■ Consigne ■
Poursuivez l'extrait cité ci-dessous, consacré aux courants internes des partis politiques, à partir de sa dernière phrase.

Ces derniers jours, la presse a fait cas d’une possible création d’un courant au sein de l’Alliance pour la République (Apr), le parti au pouvoir.
Rappelons que dans l’histoire de notre pays, chaque fois que des courants ont été créés dans un parti politique, cela s’est terminé par la création d’une nouvelle formation dissidente. Sauf pour le cas de la Génération du concret qui, elle, a abouti à la perte d’un régime.
Moustapha Niasse, actuel président de l’Assemblée nationale, avait créé au sein du Parti socialiste (Ps) le courant des «Refondateurs». C’est avec ce bras qu’il s’est farouchement opposé à Djibo Kâ et Ousmane Tanor Dieng. C’est même après une vive altercation avec le premier qu’il a été évincé du gouvernement, à l’époque.
Moustapha Niasse, esseulé au sein du Ps, sonne la révolte lors du fameux «Congrès sans débat» de 1996 au cours duquel lui, le chef de file des «Refondateurs» et grand cacique du parti, s’est vu préféré Ousmane Tanor Dieng par le Président Abdou Diouf. Niasse claque la porte du Parti socialiste et fonde, à la suite de son mémorable «Appel du 16 juin 1999», l’Alliance des forces de progrès (Afp).
Il se présente ensuite en victime des combines du régime socialiste et déclenche un vaste élan de sympathie autour de sa personne ; élan qui va le pousser à se présente à la Présidentielle de 2000.
Ce congrès de 1996 qui a vu Niasse claquer la porte marque également la création du courant du «Renouveau démocratique» toujours au sein du Ps par Djibo Kâ et une cinquantaine de responsables socialistes.
A l’instar de Niasse, Djibo finit, officiellement le 30 juillet 1998, par créer son propre parti dénommé Union pour le renouveau démocratique (Urd).

■ Documents fournis ■
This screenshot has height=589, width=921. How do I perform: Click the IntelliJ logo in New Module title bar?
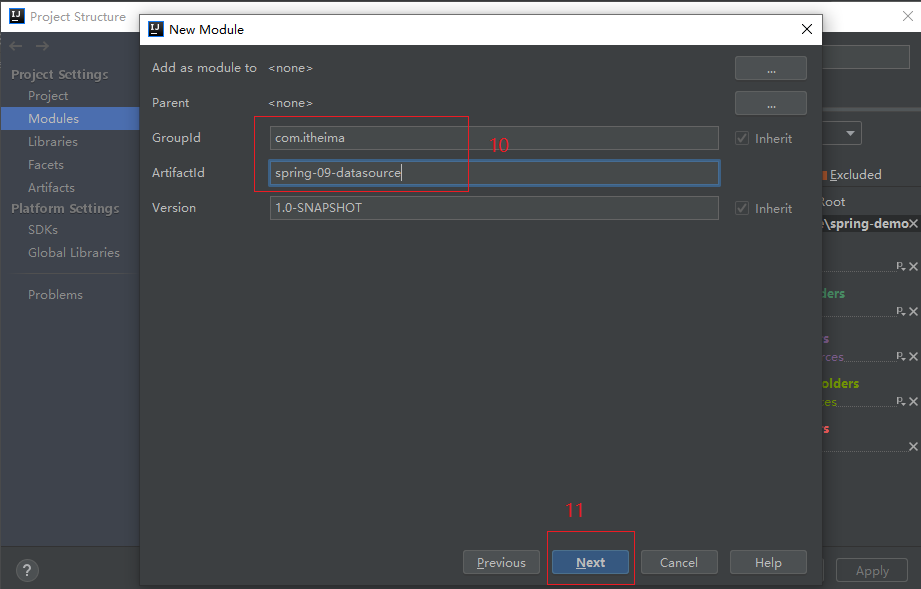[156, 29]
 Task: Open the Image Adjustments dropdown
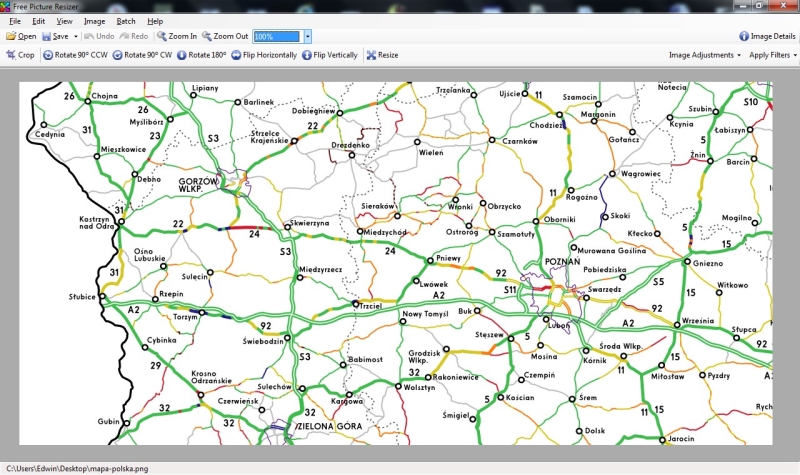click(704, 55)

■ Réponse ■
Il se présente aux Législatives de 1998, soutenu par une coalition de partis dont l’Union pour le socialisme et la démocratie de Mahmoud Saleh et Jëf-jël de Talla Sylla. Il remporte ainsi onze (11) sièges sur les 140 que devait compter l’Assemblée nationale.
A la Présidentielle de 2000, Djibo termine quatrième au premier tour avec 7,1% des voix avant d’apporter son soutien à Abdou Diouf au second tour.
Rien que pour ces deux exemples tirés de l’histoire récente de notre pays, nous constatons que la création d’un courant au sein d’un parti aboutit inéluctablement à la mise sur pied d’une formation politique dissidente.
Généralement, la création des courants sont agités dans les partis au pouvoir quand un débat sur une succession se pose, à trois (3) ou quatre (4) ans de l’échéance ; Jamais avant ! Au Parti socialiste, tout était allé très vite quand Tanor fut choisi en 1996, quatre ans avec les élections de 2000.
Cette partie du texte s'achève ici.